Danish Vikings Could Have Produced Their Own Wine Domestically

According to recent archaeological research on the Viking Age and Iron Age historical settlement at Lake Tissø on the island of Zealand, Denmark, the Danish Vikings may have well produced their own wine domestically. Previously, it was thought that wine was largely imported from southern Europe to Viking Age Denmark through bygone trading networks, but this new research challenges this theory.

Viking Age re-enacted market. Image source: www.pixabay.com

While alcohol consumption at the time relied most notably on beer, wine was also a noteworthy beverage on the menu of the Norsemen. It must be mentioned that while crops of cereal grains ensured brewing, the climate of Denmark was long time believed not to support grapevines as well. Nonetheless, as reported by the Danish science news website Videnskab.dk, at least one of the two oldest cores of grapes from Denmark was grown locally.
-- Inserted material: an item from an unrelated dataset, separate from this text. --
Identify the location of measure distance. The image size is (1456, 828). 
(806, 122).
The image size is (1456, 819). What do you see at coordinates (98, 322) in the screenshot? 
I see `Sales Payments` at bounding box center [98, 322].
Two grape pips were unearthed near Lake Tissø by Peter Steen Henriksen, an archaeological botanist and museum curator at the National Museum of Denmark based in Copenhagen. After they were analysed, one was dated to the Iron Age and the other to the Viking period.

Prior to this discovery no additional evidence of grapes before the Middle Ages is known. Furthermore, subsequent strontium isotope tests on the Viking Age grape pip at the National Museum showed that the grape in which it originated was likely grown on the island of Zealand, Denmark.

It is not exactly known yet how the two grapes were used back then, but it is very likely that they were integrated in winemaking, though decorative purposes in the Norse cuisine could also represent a competing possibility. Wine production near Tissø could have also highlighted a higher social status given the fact that a magnate Norse residence existed there during the Viking Age.